MISAWA AIR BASE, Japan — Leaving the family nest for the freshmen dorm is a teenage rite of passage.
Add to that acclimating to a new country far from mom and dad and freshman jitters might just blossom into a panic attack.
Three Edgren High School seniors are prepping for such a transition. They’re excited yet anxious, sad to leave Japan but ready to sample life with a U.S. zip code.
“I’m nervous,” said Cory Doerr, 17. “I lived overseas almost my whole life, so going back to the States is going to be like living in a foreign country.”
He’ll attend Texas State University in San Marcos this fall. The son of Col. Cord Doerr, 35th Dental Squadron commander, and Ophie Doerr, Cory was born in Panama and spent five years in the States. He moved overseas before entering fourth grade, living in England, Italy and, for the past three years, Japan.
He at least has childhood memories of stateside life: “It was big and hot where I lived,” he said of Texas and New Mexico. “There was a lot of stuff to do, like malls. Everyone looked the same.”
Two of his college-bound classmates at Edgren lack such memories: Noah DeBonis, 18, and Shamar Riddick, 17, recall many summer vacations in the United States but never called it home.
But like typical high school seniors, their fears focus more on the challenges of independence and college course work.
“I’m nervous about it because I have to make new friends and meet new people,” said Noah, headed for the University of Miami in Coral Gables, Fla. “The biggest adjustment will be leaving my family behind. I’ll have a whole new home. I’ll have to wash my own clothes.”
He was born in the Philippines, where parents Laurie Kuntz and Steven DeBonis worked in a refugee camp educating Vietnamese, Cambodians and Laotians bound for America after the Vietnam War.
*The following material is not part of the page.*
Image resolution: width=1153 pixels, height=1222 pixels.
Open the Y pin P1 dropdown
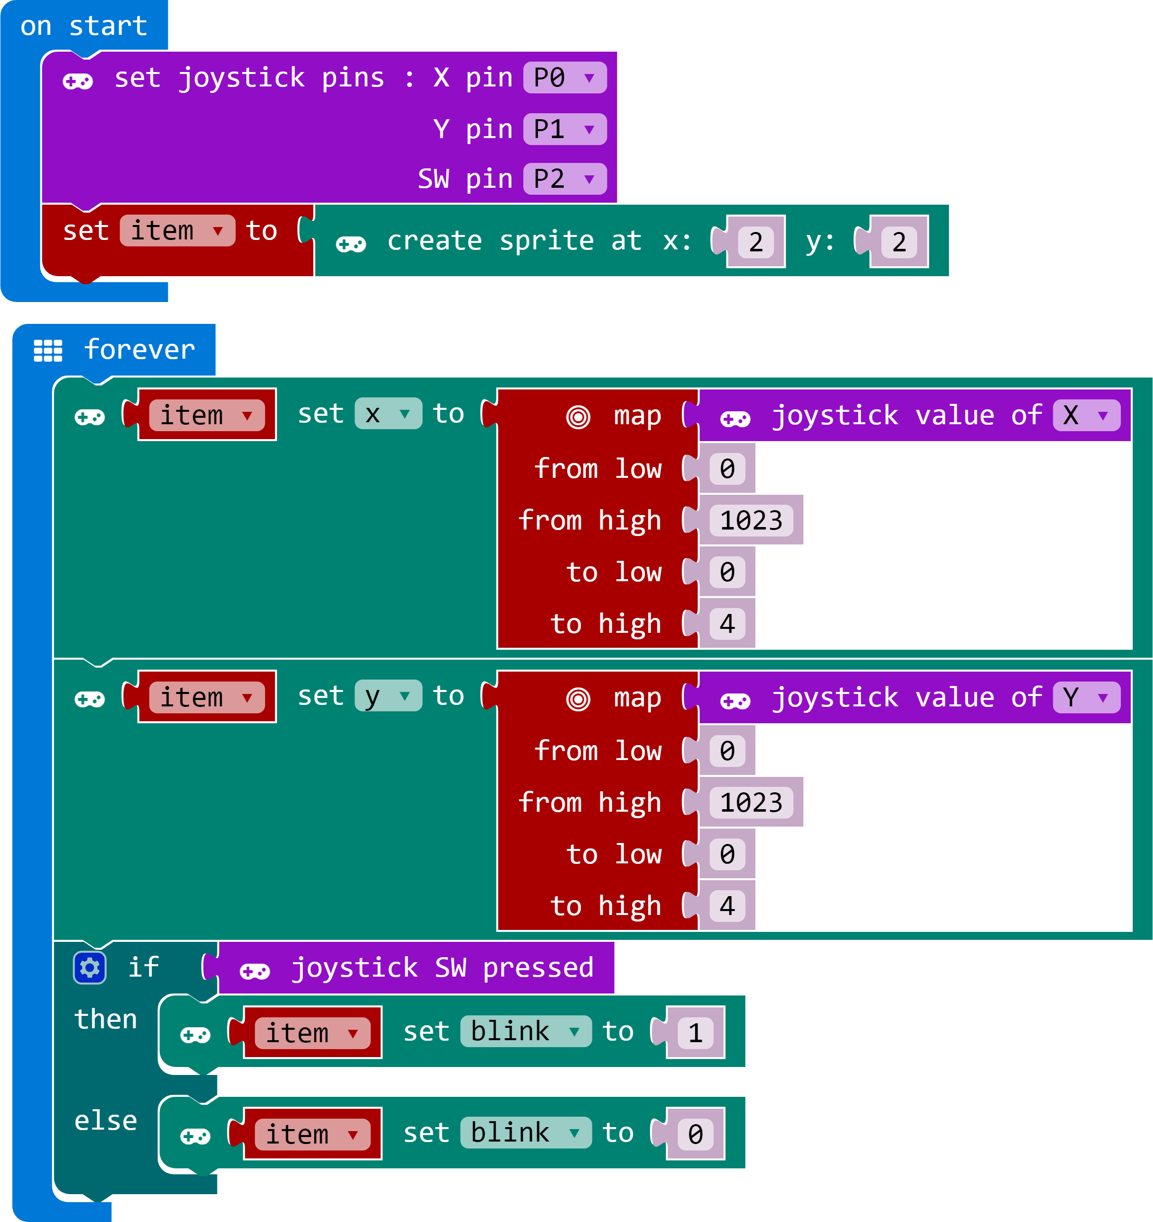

He was 4 when Mount Pinatubo erupted, forcing his parents to seek work elsewhere.
“Luckily, we found Misawa,” he said. “I love it here. This is my home.” Summer vacations in the States are “like visiting another country,” he said.
Shamar said he’s not worried about attending Johnson C. Smith University in Charlotte, N.C.
“It’s going to be easy if we do the work and pay attention,” he said.
The three seniors figure driving may be the trickiest challenge. “Misawa seems like a mini go-cart track compared to driving in the States,” Cory said.
Shamar, born and raised in Misawa, said he doesn’t plan to drive by himself at night because “strange things happen at night.”
For the boys’ parents, the college send-off across the Pacific is bittersweet, fraught with anxiety.
“Over here in Japan, you tend to have that false sense of security,” said Shamar’s mother, Sarah Richardson, Edgren’s seventh- and eighth-grade health and physical education teacher.
“You can go out at night to walk or jog, leave your car door unlocked,” she said. “I don’t want him to go to the States and think he can do those same things.”
The Doerrs will be closer to their son because the family is headed to Langley Air Force Base, Va.
“We’ve talked about being … very keenly aware of your surroundings,” said Ophie Doerr. “There will be so many lessons learned. Hopefully, they’ll be healthy lessons he can take with him for the rest of his life.”
Kuntz, who teaches language arts at Edgren, said she’s grateful for e-mail.
“I can only hope I’ve given my son the tools to be able to choose wisely and live well. I think he goes with the advantage of having a worldly sense of who he is and of the world compared to kids from small-town U.S.A.”